By Eric Kohn | Indiewire May 26, 2010 at 6:54AM
Jean-Luc Godard's "Breathless" woke me up to the vitality of film language -- and, by extension, the medium's potential as an art form. I first encountered this existential slice of genre deconstruction on VHS, a format generally unkind to preserving dated moving image experiences, but perfectly aligned with Godard's intentionally uneasy formalism. The tracking problems virtually enhanced its self-reflexive allure.
I have seen it many times since then and continue to work on comprehending all of it. "Breathless" is about crime the same way that "Citizen Kane" is about a sled, by which I mean it doggedly avoids such a basic reduction. As the Godard movie returns to theaters this week in commemoration of the 50th anniversary, one thing remains certain: The radicalism of both "Breathless" and its maker haven't changed. When the 79-year-old director recently premiered "Film Socialism" at Cannes (and mysteriously ditched out on the festival at the last minute), critical reactions were all across the map: Angry, frustrated, fascinated. "Breathless" did that upon its release in 1960, and still does it to this day.
Even by cinephilic standards, the "Left Bank" sector of the French New Wave directors (Chris Marker, Alain Resnais, and Agnes Varda, all living and creatively active today) produce more "accessible" work. The pre-"Breathless" excursions of Godard's New Wave peers, meanwhile, employ conventional dramatic structures that wow audiences with emotional potency: Claude Chabrol's "Les Cousins" and Francois Truffaut's "The 400 Blows" don't feel the least bit anachronistic. "Breathless," on the other hand, functions as an experiment outside of time.
The story of cop-killing hoodlum Michel (Jean-Paul Belmondo, on the brink of global stardom) and his hesitant lover Patricia (Jean Seberg, whose star had begun to fade) routinely avoids being about what it's about. If "Breathless" truly revolved around a doomed criminal on the lam, Godard wouldn't stop the action for an aimless segment in Patricia's apartment, where the couple babble on about music and literature before engaging in lazy afternoon sex. The characters, or rather the illusion of characters, regularly steal the spotlight.
The same can be said for Godard's loose homage to gangster movies and his reliance on the purposefully unsettling editing device known as the jump cut. "Breathless" offers a lesson in the principles of cinematic meaning by systematically confronting them. That Godard chose to use the jump cut as a quick strategy for whittling his two-and-a-half hour version down to ninety minutes almost seems irrelevant. Godard's cheap shortcut underscores his devotion to realizing his ideas in steadfast resistance to failure. Out of that resistance emerged a new kind of style: stream-of-consciousness filmmaking of the highest order.

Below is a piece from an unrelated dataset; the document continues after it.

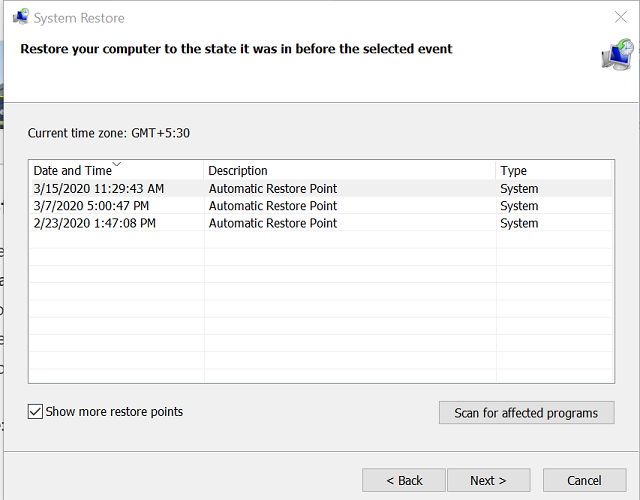Click the Show more restore points label

(x=114, y=412)
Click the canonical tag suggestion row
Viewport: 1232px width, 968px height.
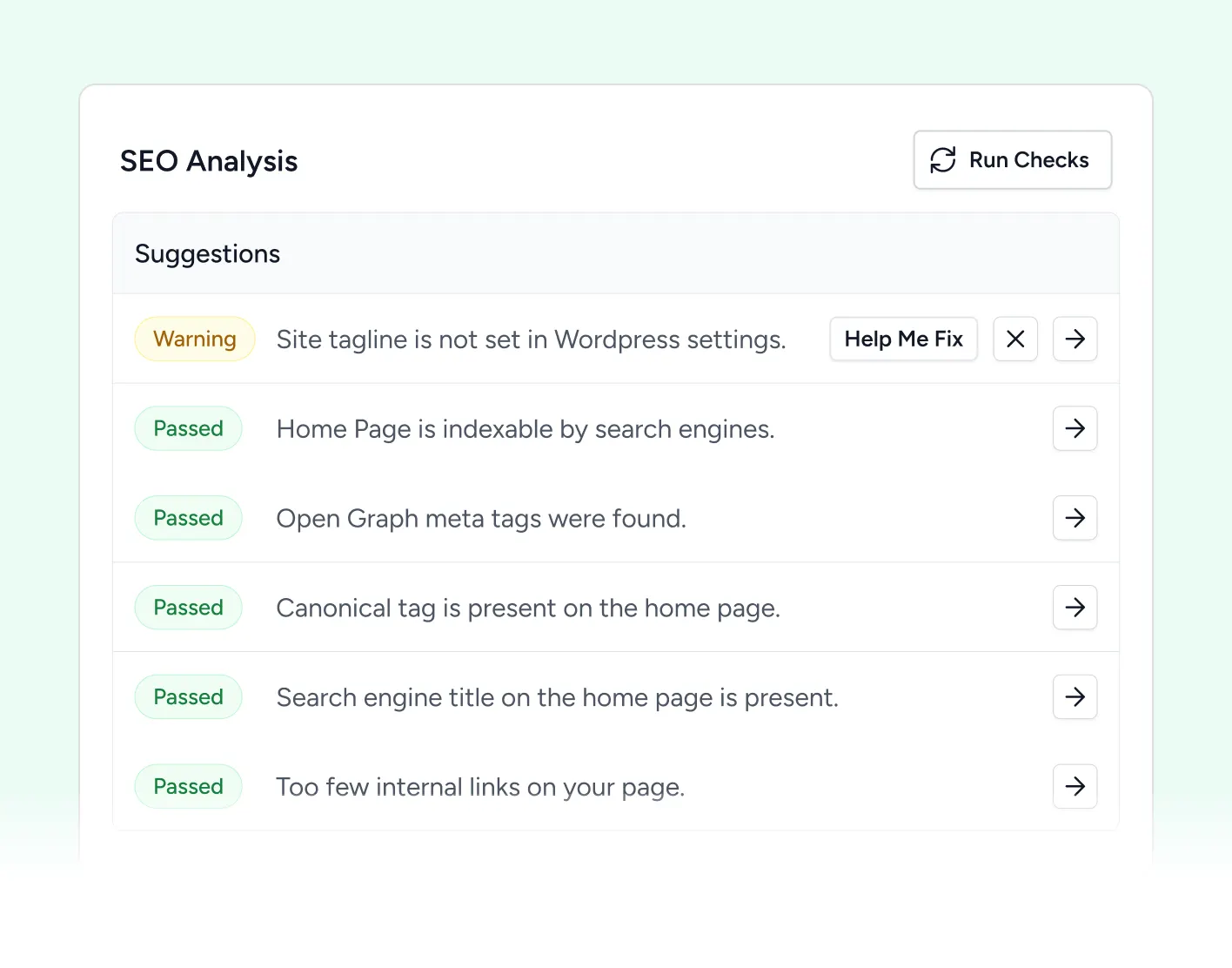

Godard's historically stressful 1959 production of "Breathless" coincided with the shooting of John Cassavetes's own famous directorial debut, "Shadows," on the other side of the Atlantic. Appropriately, both movies commit to non-commercial processes. That the spirit of invention arrived with similar aesthetic techniques (handheld camera, improvisation, etc.) in two places at once speaks to the manner in which they opened the floodgates to unvarnished personal expression. As a result, both men informed the work of independent filmmakers in later generations. In Godard's case, these range from Gregg Araki and Quentin Tarantino to Wes Anderson.

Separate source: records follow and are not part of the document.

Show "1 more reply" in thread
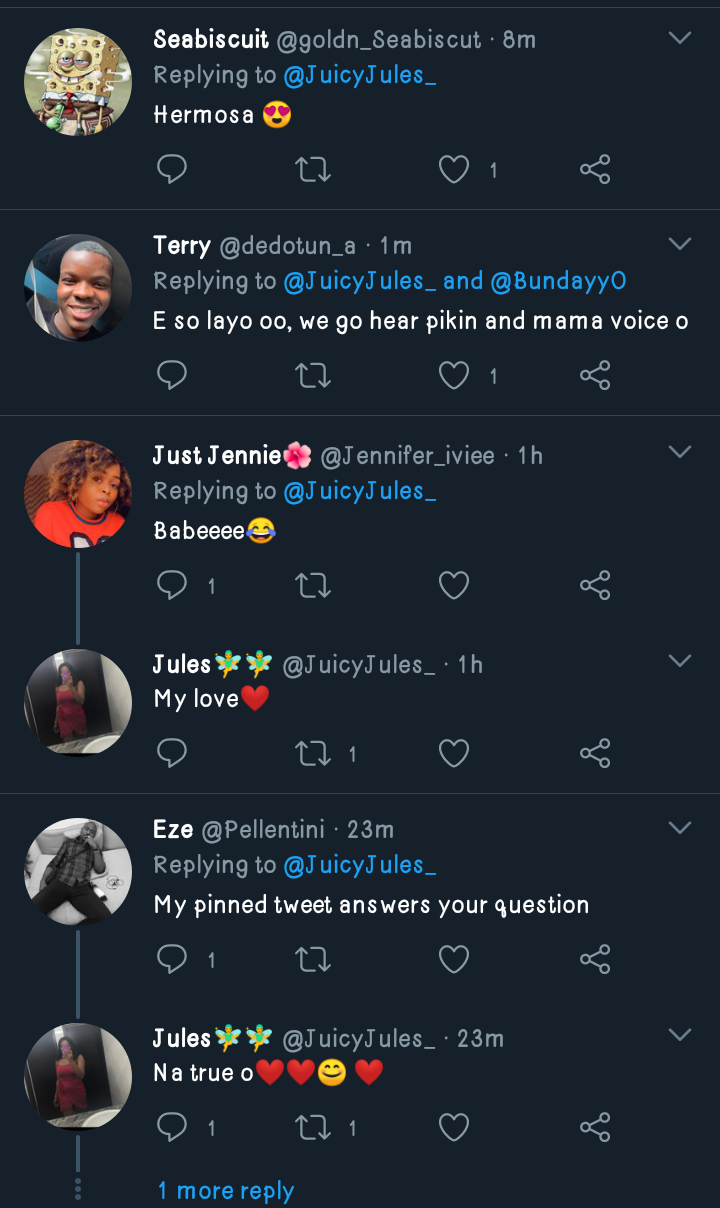The image size is (720, 1208). [x=225, y=1191]
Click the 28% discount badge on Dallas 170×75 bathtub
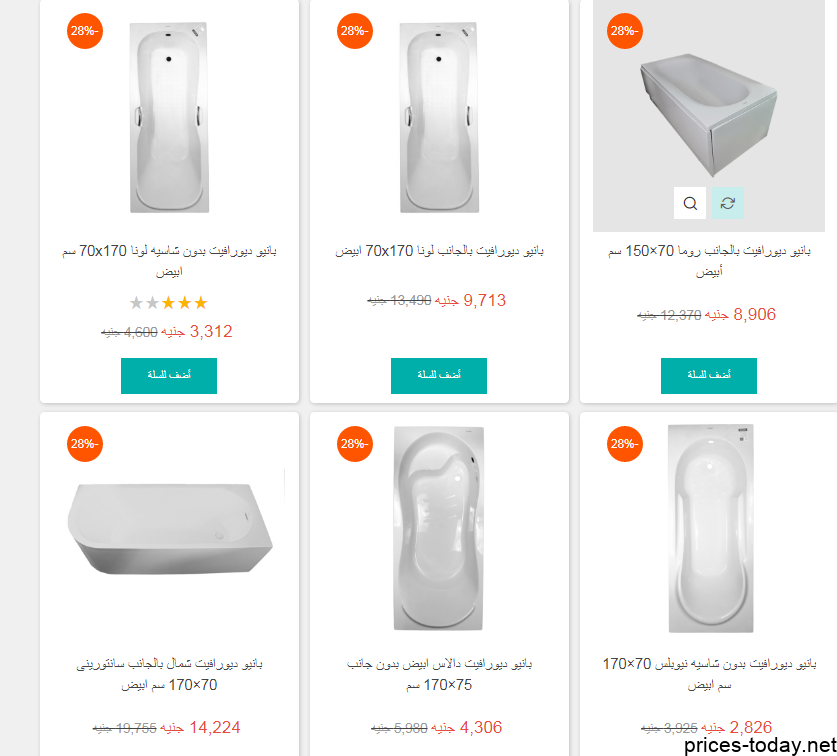 [355, 444]
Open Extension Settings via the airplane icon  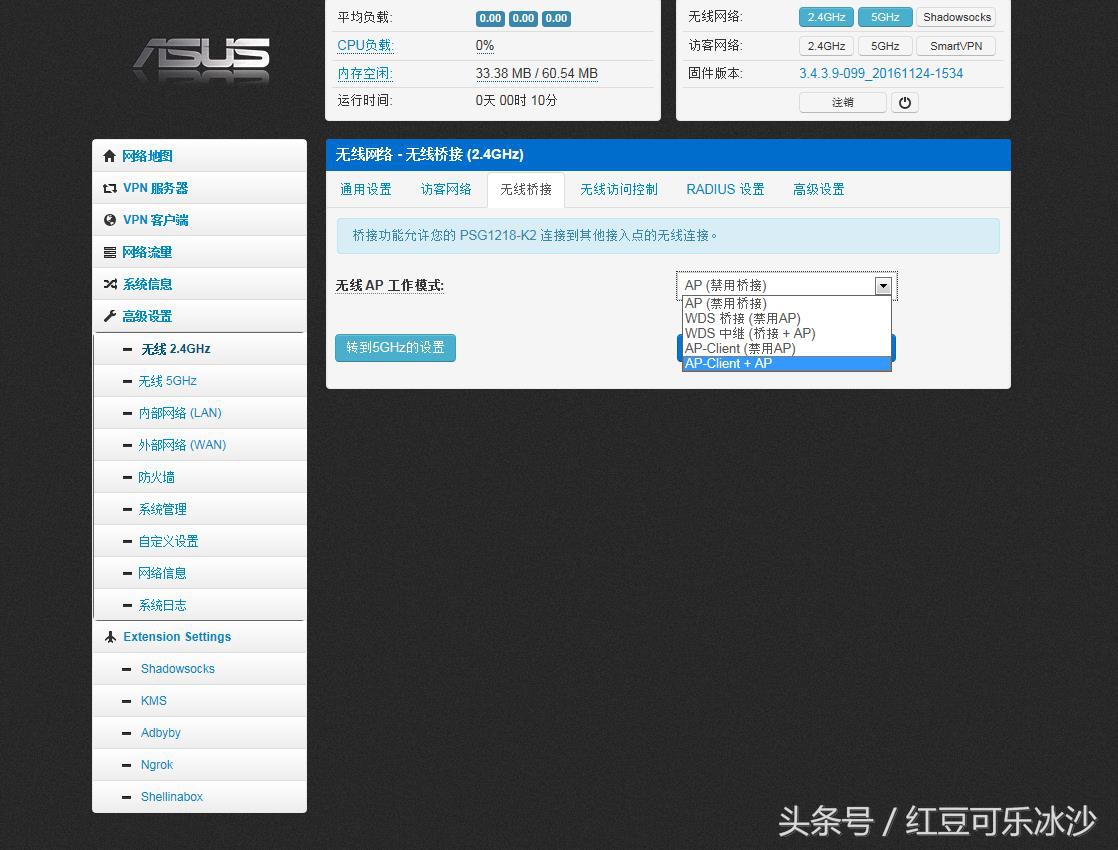click(x=110, y=636)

But we don't need "Breathless" to understand these movies; we need "Breathless" to understand movies, period. Every jagged, disorienting scene is offset by pure visual inspiration. Godard's uncontrolled excitement over the possibilities of the camera's unblinking eye lead to a series of ruptures. In one of my favorite moments, Raoul Coutard's camera zooms in on Belmondo's face through a rolled up poster, an ode to the iris that anticipated the ritualistic opening of James Bond movies.
Individual shots either blatantly or subtly reference other movie personalities, from Humphrey Bogart to Jean-Pierre Melville, whose memorable cameo as a famous novelist allows him to deliver the movie's best line. Asked by Seberg's journalist character about his ultimate wish, he cooly responds, "To become immortal, and then die."

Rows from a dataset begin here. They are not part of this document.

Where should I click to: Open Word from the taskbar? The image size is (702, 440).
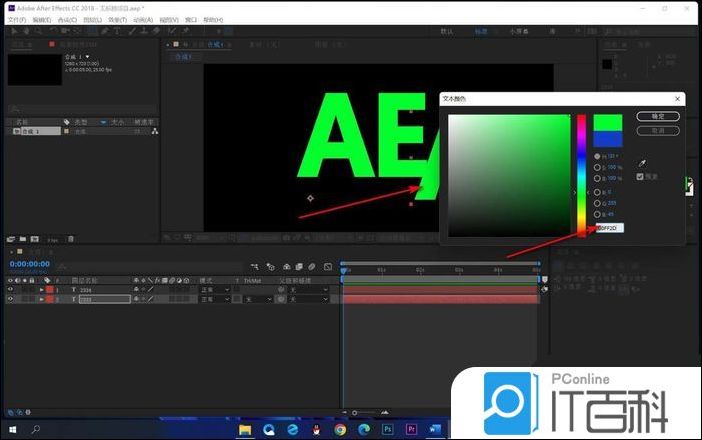pos(435,429)
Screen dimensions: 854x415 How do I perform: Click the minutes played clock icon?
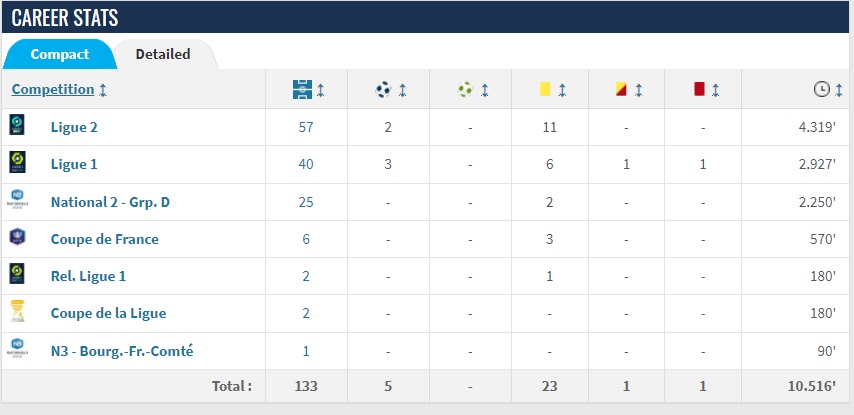click(821, 89)
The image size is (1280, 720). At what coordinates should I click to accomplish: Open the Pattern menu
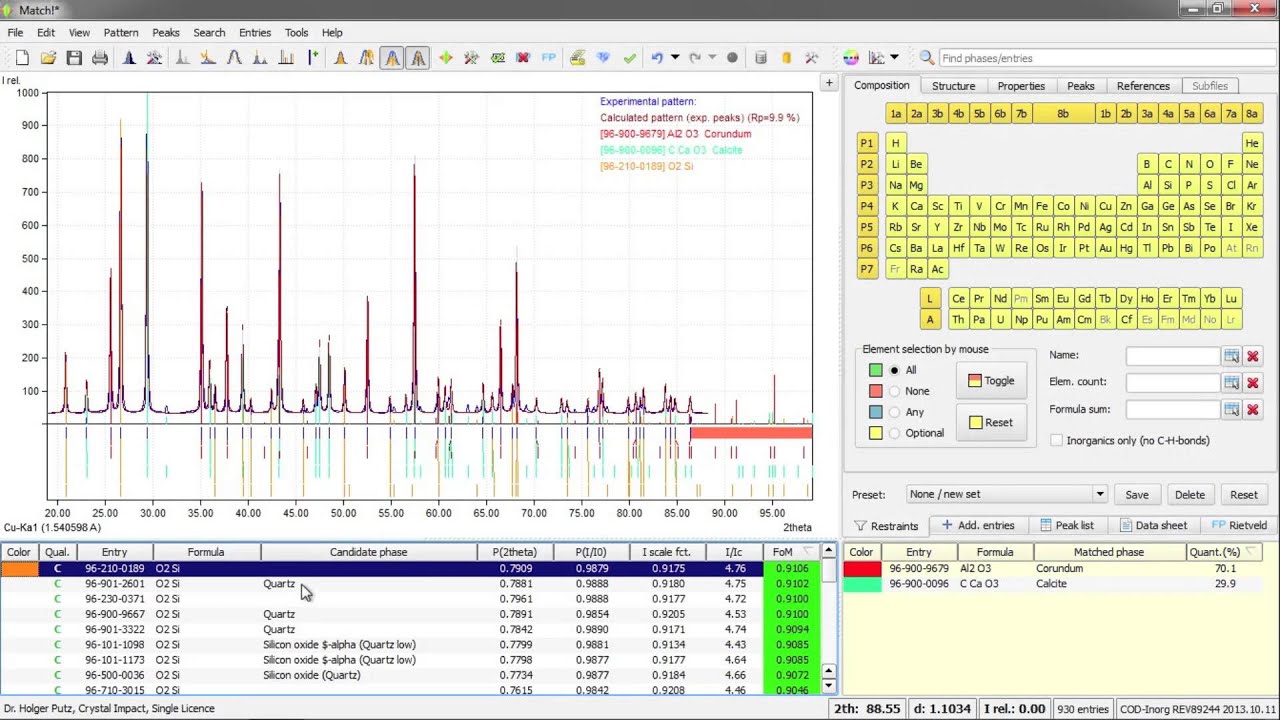tap(121, 33)
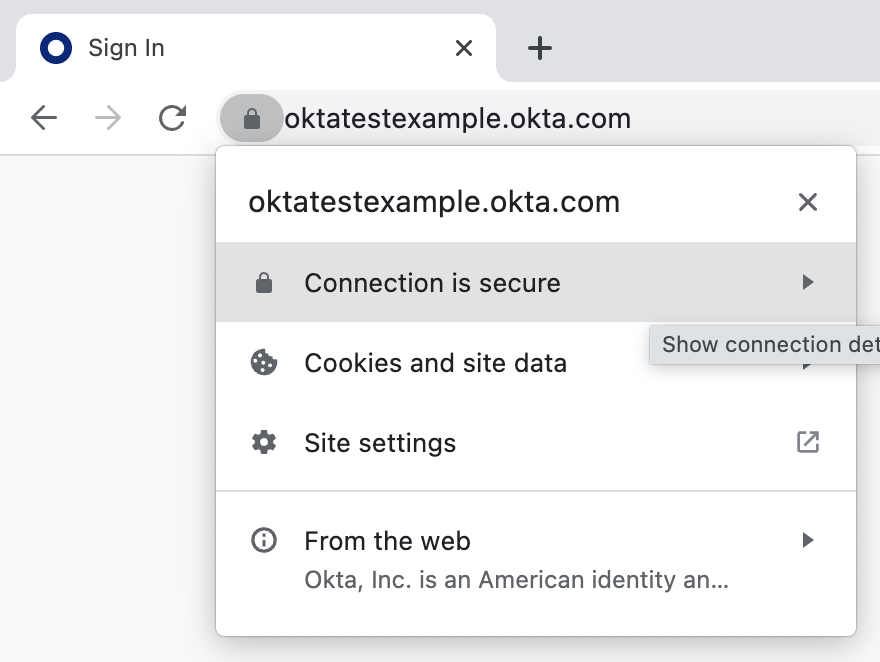Click the browser back arrow
This screenshot has width=880, height=662.
pos(44,119)
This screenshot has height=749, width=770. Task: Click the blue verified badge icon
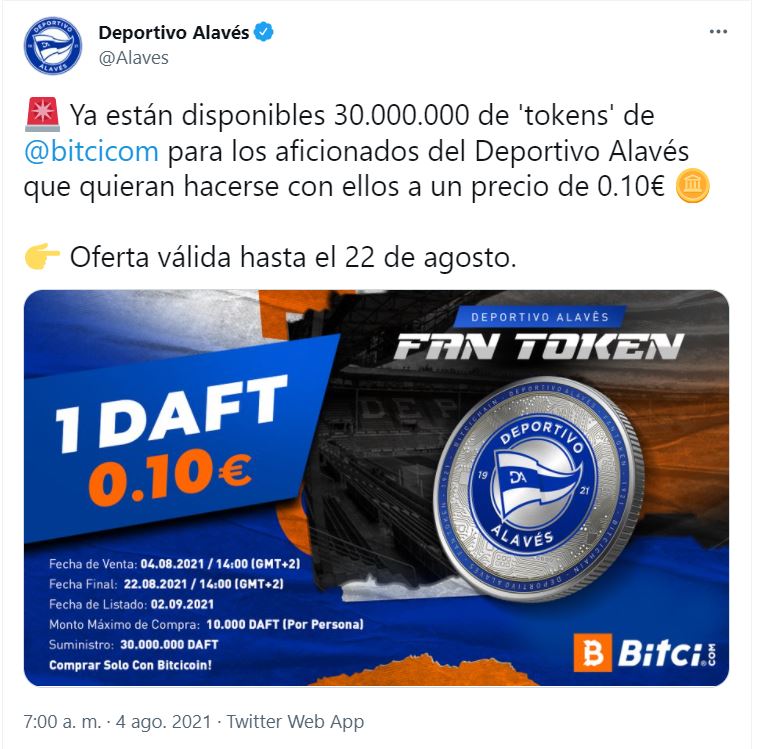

So far, it appears that Godard has pulled off that feat for himself. His career continues to stagger through several unpredictable stages, each of which further solidifies the possibility that his reputation will eternally perplex newcomers to his work. The struggle is part of the fun.
Why do we need "Breathless" in an age when anyone with a decent internet connection can upload their uncensored cinematic vision? Because Godard broke those barriers better than anyone else at the time. Those willing to easily dismiss that factor should consider wrestling with "Breathless" a little while longer. The greatest threat to Godard's legacy is not obliviousness but disinterest.